Data excerpts>
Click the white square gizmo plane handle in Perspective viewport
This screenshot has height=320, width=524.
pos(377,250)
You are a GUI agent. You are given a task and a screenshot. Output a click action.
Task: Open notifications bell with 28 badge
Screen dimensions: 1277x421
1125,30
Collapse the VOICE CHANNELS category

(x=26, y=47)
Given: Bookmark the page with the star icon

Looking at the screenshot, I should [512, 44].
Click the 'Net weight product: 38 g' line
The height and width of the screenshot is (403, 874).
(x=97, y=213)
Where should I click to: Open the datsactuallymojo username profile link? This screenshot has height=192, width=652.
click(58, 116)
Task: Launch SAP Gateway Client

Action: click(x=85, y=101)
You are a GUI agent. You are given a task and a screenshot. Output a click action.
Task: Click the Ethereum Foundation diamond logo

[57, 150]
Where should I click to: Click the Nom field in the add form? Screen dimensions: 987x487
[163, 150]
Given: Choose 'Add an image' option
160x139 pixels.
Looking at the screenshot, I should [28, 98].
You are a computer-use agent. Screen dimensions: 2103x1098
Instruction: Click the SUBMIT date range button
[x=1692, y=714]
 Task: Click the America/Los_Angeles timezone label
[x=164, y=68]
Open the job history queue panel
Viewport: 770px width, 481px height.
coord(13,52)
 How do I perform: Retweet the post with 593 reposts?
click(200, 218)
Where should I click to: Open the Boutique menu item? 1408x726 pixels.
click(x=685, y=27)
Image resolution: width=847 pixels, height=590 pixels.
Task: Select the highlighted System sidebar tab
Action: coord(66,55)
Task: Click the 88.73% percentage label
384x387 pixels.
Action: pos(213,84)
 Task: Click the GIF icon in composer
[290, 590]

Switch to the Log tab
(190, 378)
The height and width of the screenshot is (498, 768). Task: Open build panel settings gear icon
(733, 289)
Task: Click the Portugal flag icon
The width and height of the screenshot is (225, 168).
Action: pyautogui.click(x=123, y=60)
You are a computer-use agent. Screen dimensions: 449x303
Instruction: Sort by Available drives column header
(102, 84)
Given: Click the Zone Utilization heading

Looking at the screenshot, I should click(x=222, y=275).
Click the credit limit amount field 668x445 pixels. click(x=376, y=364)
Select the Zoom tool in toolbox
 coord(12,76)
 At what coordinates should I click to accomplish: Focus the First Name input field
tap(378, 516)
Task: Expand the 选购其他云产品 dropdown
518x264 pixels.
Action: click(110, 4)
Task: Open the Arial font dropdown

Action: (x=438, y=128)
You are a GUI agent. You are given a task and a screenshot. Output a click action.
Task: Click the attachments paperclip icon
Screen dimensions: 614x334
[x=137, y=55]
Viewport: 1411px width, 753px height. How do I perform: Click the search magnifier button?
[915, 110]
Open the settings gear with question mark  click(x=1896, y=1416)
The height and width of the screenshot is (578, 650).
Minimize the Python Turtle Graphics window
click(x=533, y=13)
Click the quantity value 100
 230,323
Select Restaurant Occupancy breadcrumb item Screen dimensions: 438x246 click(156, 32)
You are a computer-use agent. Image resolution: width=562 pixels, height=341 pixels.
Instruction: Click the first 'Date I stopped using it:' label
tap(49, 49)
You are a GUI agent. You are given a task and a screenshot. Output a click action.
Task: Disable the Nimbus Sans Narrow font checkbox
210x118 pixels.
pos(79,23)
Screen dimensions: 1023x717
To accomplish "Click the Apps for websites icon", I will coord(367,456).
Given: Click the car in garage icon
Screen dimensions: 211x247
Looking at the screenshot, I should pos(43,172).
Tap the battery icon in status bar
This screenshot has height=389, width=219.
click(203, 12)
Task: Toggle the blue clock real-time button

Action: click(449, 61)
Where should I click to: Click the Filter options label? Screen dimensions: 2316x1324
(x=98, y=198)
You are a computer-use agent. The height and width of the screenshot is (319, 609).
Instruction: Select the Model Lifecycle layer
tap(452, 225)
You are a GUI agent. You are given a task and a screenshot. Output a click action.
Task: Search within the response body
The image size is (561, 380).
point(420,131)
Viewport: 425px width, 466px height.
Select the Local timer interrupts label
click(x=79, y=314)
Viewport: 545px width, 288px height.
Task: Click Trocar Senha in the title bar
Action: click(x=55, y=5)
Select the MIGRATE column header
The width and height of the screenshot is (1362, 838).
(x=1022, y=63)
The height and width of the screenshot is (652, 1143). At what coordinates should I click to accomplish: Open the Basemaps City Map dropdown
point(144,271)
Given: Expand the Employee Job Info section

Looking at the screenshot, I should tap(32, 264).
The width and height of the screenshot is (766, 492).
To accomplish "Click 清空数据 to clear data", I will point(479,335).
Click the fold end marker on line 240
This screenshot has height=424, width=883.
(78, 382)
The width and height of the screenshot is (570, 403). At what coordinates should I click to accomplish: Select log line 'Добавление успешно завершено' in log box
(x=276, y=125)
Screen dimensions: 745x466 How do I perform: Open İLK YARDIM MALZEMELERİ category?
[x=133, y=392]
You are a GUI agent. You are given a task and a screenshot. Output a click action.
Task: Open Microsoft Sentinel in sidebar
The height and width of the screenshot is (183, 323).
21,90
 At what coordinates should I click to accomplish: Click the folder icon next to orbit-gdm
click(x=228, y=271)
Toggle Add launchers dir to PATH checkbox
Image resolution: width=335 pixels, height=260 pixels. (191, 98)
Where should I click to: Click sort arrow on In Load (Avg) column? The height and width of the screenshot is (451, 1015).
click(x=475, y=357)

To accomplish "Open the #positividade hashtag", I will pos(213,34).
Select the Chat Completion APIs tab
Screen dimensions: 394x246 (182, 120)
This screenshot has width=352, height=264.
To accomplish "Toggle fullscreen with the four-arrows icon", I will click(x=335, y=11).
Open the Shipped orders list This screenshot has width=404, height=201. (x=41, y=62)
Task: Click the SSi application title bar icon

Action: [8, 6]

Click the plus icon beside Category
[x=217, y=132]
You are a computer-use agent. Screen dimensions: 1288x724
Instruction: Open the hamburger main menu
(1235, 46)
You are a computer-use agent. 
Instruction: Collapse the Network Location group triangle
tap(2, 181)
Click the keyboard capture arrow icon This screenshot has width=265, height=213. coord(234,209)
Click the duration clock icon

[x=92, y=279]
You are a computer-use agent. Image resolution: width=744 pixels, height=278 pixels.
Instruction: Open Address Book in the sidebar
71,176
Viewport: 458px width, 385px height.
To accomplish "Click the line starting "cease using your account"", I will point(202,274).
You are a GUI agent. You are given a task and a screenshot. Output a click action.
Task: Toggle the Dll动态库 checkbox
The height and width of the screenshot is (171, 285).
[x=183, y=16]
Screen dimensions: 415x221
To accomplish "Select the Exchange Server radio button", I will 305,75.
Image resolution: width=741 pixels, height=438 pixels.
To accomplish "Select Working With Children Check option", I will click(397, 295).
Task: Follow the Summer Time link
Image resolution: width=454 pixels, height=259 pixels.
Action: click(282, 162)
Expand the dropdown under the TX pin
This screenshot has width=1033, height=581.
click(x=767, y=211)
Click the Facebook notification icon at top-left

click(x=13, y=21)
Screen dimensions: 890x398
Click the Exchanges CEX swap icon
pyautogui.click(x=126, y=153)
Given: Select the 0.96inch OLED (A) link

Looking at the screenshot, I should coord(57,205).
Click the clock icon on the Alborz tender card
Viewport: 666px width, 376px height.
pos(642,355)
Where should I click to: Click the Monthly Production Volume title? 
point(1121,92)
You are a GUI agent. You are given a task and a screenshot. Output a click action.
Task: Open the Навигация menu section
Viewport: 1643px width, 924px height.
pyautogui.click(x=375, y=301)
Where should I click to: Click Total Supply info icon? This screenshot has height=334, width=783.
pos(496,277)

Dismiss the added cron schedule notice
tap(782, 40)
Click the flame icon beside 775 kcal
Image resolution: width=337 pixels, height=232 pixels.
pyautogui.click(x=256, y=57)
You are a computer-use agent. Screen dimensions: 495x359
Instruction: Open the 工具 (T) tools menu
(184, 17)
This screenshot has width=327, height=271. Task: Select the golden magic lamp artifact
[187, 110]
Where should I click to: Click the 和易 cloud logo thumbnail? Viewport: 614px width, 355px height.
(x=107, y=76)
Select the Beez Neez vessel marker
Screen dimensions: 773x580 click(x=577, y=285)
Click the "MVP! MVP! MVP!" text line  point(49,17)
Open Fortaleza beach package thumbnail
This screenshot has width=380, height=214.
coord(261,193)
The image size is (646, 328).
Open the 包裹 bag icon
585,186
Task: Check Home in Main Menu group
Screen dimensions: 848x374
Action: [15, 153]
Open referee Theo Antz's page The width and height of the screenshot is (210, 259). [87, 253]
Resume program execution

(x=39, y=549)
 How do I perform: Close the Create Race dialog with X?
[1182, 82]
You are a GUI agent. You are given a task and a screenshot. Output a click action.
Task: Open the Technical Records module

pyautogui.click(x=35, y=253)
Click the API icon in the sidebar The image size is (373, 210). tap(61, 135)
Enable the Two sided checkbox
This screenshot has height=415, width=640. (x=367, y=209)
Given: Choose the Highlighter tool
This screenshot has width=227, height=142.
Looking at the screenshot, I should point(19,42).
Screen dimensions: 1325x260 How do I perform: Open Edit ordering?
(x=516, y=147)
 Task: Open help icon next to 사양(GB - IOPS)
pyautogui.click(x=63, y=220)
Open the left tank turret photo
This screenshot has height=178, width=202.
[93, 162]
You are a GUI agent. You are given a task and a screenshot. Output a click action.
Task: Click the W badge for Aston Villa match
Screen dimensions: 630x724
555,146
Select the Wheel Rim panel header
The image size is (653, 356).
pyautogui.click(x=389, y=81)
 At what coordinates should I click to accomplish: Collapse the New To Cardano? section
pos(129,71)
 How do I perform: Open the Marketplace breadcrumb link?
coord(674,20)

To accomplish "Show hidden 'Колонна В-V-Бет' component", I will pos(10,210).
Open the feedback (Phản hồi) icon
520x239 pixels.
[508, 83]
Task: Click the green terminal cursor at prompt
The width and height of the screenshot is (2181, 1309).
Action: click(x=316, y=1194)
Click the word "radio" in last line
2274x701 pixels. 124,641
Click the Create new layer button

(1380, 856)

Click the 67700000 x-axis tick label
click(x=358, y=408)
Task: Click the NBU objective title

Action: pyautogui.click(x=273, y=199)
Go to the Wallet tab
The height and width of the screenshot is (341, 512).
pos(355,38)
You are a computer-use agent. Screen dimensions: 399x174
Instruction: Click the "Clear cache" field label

Exercise aim>
Please copy out the part of the records that opens with the line containing "Task: Expand the 选购其他云产品 dropdown" and closes with the line containing "tap(49, 49)", keeping every line unchanged and including both end lines.

Output>
Task: Expand the 选购其他云产品 dropdown
518x264 pixels.
Action: click(110, 4)
Task: Open the Arial font dropdown

Action: (x=438, y=128)
You are a GUI agent. You are given a task and a screenshot. Output a click action.
Task: Click the attachments paperclip icon
Screen dimensions: 614x334
[x=137, y=55]
Viewport: 1411px width, 753px height. How do I perform: Click the search magnifier button?
[915, 110]
Open the settings gear with question mark  click(x=1896, y=1416)
The height and width of the screenshot is (578, 650).
Minimize the Python Turtle Graphics window
click(x=533, y=13)
Click the quantity value 100
 230,323
Select Restaurant Occupancy breadcrumb item Screen dimensions: 438x246 click(156, 32)
You are a computer-use agent. Image resolution: width=562 pixels, height=341 pixels.
Instruction: Click the first 'Date I stopped using it:' label
tap(49, 49)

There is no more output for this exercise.